4th September, 1941.
To the Mayor, Aldermen and Councillors
of the Metropolitan Borough of Bethnal Green.
Ladies and Gentlemen,
In accordance with the suggestion of the Ministry of
Health, I am furnishing a brief interim report on the health
of the Borough and the work of the Public Health Department
during 1940, leaving a fuller account of these matters until
after the war.
VITAL STATISTICS.
Following the comparatively satisfactory general mortality
figure for 1959, the death rate for 1940 was very high, rising
from 11.5 per thousand population to 20.1 per thousand. On the
other hand, the infant death rate was maintained at its
previous low level, and was 49.5 per 1,000 births, actually the
lowest on record in the Borough. The reasons for this
contrast seem to be bound up with the facts that the majority
of the babies concerned, although belonging to Bethnal Green,
were mostly born in country districts where a large number of
them remained, while the adult civilian population, raised in
age level by the enlistment of large numbers of young men in
the armed forces, was subjected to intensive air raids, as well
as other unfavourable circumstances, e.g., severe winter.

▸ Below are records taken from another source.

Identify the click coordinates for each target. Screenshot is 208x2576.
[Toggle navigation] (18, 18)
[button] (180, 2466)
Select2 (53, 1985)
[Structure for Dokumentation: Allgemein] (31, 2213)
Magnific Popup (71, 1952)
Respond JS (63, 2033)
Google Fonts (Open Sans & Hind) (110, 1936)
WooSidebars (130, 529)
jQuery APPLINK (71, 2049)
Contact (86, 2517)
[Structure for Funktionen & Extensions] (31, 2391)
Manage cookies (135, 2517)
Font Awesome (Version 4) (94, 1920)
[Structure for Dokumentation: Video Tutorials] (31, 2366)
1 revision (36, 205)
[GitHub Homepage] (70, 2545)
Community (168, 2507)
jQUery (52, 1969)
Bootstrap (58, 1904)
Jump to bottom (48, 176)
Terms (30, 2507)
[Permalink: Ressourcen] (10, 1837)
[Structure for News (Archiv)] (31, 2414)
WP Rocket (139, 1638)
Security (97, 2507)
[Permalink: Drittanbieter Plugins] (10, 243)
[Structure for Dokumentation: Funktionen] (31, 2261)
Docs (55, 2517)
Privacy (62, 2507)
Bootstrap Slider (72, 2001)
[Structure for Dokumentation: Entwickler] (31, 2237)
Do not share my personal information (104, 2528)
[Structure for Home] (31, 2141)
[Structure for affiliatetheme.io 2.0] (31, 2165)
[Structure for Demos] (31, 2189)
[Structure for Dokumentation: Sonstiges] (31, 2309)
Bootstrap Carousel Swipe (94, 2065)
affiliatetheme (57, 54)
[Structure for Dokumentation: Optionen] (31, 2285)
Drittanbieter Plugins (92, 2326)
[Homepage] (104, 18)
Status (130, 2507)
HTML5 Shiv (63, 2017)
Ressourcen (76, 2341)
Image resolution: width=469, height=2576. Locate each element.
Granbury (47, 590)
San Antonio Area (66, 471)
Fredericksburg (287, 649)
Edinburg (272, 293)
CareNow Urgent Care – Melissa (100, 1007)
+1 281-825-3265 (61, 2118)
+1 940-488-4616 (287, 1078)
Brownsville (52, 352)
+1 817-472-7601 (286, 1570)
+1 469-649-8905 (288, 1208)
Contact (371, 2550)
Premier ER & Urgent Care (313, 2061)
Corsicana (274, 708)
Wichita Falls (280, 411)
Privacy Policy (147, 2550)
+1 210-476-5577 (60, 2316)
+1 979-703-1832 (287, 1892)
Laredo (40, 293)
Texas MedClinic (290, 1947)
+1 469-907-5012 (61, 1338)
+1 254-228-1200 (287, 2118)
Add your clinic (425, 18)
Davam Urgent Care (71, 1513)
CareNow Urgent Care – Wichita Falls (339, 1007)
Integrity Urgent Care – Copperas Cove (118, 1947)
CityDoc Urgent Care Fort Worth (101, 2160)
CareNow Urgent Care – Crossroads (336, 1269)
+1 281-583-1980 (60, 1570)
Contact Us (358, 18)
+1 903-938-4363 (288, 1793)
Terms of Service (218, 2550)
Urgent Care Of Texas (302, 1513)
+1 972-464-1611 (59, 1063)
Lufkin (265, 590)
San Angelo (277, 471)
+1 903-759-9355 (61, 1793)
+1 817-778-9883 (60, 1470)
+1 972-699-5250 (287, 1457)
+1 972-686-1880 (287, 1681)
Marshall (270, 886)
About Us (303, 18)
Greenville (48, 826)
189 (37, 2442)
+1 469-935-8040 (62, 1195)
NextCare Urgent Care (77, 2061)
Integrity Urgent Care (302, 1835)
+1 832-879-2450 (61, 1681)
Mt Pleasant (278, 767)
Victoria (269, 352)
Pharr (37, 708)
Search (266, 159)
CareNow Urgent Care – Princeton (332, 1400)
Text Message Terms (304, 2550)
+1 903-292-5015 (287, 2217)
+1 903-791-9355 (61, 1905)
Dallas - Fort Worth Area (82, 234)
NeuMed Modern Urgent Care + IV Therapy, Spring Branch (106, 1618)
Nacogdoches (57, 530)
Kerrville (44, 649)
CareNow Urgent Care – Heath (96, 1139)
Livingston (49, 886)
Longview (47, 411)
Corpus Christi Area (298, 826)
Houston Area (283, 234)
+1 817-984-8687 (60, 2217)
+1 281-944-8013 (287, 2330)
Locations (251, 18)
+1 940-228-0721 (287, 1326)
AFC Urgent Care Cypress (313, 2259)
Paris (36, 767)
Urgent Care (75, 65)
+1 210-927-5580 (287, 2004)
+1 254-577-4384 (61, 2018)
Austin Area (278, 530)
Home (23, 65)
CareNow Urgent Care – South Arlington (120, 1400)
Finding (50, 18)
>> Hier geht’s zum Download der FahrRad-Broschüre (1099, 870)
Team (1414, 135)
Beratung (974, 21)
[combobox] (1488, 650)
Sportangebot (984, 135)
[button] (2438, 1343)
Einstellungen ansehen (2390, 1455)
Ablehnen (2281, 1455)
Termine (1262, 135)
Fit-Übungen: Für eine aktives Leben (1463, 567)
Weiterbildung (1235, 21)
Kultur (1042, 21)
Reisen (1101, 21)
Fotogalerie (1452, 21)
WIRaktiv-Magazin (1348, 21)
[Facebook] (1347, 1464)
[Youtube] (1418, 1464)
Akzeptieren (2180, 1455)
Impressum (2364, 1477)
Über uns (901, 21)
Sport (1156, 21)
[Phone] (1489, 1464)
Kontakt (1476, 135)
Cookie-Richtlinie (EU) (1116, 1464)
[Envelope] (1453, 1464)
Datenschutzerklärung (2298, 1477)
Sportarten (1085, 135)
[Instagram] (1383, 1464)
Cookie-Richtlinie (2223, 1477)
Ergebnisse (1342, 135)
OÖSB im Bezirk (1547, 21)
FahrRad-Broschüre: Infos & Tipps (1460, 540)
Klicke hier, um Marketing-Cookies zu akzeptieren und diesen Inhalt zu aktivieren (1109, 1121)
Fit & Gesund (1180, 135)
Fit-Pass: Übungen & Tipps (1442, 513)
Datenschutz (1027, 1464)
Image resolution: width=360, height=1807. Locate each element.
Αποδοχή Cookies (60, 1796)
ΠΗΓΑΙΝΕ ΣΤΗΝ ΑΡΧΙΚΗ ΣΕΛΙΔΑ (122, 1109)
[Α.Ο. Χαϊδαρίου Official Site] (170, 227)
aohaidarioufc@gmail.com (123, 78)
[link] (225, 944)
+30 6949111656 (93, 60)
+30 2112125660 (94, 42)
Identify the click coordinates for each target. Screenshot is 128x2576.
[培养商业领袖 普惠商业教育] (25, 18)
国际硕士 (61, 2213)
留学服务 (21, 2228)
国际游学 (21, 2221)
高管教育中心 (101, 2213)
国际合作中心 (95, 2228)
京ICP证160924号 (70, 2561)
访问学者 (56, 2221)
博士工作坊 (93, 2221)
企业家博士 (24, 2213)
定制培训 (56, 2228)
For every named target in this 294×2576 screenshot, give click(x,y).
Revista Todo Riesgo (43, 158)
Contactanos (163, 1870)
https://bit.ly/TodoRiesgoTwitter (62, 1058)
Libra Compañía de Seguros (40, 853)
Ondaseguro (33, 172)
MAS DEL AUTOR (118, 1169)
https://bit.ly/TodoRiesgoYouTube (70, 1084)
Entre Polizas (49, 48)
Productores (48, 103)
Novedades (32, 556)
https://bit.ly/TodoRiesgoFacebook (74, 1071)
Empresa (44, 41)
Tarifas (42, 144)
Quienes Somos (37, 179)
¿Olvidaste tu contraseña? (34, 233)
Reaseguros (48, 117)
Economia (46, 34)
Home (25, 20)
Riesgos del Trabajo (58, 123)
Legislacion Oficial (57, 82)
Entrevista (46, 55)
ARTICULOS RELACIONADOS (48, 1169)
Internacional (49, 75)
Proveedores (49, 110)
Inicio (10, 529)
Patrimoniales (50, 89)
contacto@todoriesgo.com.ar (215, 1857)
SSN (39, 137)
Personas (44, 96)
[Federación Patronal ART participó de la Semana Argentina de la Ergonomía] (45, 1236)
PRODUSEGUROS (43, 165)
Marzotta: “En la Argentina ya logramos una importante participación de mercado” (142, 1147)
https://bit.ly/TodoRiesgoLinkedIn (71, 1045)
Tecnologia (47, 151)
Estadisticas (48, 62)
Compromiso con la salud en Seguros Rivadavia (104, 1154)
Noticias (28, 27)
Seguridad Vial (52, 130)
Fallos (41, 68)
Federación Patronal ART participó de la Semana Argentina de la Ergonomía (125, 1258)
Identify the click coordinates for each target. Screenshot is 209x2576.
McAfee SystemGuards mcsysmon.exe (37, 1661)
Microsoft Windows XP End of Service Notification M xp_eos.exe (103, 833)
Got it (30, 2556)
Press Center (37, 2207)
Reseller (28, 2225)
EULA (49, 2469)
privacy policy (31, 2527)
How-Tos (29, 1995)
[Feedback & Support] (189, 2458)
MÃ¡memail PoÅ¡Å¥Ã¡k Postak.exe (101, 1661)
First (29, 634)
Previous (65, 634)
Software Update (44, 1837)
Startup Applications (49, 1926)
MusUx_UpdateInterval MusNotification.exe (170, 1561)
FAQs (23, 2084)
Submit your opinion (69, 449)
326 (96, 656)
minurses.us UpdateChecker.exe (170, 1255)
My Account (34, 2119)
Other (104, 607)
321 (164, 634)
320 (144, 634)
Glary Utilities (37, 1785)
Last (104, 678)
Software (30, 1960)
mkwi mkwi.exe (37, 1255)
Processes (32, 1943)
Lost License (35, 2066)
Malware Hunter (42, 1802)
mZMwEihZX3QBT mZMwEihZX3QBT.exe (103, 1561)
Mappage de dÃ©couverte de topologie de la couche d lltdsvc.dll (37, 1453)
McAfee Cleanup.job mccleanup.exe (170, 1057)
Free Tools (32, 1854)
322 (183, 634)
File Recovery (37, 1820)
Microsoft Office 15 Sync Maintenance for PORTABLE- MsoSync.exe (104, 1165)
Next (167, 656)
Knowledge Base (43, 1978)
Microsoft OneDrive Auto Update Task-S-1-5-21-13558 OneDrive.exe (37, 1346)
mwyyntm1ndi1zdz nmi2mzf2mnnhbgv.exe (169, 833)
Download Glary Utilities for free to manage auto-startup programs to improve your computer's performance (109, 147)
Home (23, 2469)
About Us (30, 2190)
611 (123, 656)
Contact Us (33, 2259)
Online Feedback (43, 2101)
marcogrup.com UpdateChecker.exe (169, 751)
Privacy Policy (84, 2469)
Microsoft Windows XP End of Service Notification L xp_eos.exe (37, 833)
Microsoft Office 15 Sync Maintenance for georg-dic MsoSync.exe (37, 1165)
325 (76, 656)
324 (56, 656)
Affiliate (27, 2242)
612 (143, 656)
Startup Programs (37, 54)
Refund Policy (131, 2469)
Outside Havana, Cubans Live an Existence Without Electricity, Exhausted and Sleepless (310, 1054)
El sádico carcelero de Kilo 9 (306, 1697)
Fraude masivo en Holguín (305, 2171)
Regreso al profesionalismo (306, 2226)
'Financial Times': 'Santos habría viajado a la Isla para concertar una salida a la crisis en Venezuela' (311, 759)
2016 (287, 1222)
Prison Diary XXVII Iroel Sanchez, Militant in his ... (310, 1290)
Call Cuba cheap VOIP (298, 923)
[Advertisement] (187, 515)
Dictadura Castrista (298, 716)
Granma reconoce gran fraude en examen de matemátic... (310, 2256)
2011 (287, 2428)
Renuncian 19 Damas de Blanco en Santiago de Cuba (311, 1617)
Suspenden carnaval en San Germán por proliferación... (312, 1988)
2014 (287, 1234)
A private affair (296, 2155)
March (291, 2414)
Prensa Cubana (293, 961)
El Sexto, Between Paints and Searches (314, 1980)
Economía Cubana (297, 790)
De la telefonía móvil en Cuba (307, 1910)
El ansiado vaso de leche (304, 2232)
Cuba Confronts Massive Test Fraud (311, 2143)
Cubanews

It is of specially tragic interest to report that 145 of these
deaths were due to air raid injuries, 72 males and 73 females,
including 12 children under 15 and 25 persons over 65.
The birth rate rose from 12.8 to 15.1 per 1,000 population.
There were no maternal deaths. The Registrar-General's
estimate of the civilian population for the year was 66,620,
and the birth and death rates have been calculated on this
basis.
MATERNITY AND CHILD WELFARE.
Attendances at the Welfare Centra have been affected by
the flow and ebb of evacuation, which has in turn been
profoundly influenced by the frequency or apparent suspension
of air raids. Three of the health visitors continue to act as
nurses in charge of First Aid Posts or Mobile Units, while the
places of two who retired during the year were not filled.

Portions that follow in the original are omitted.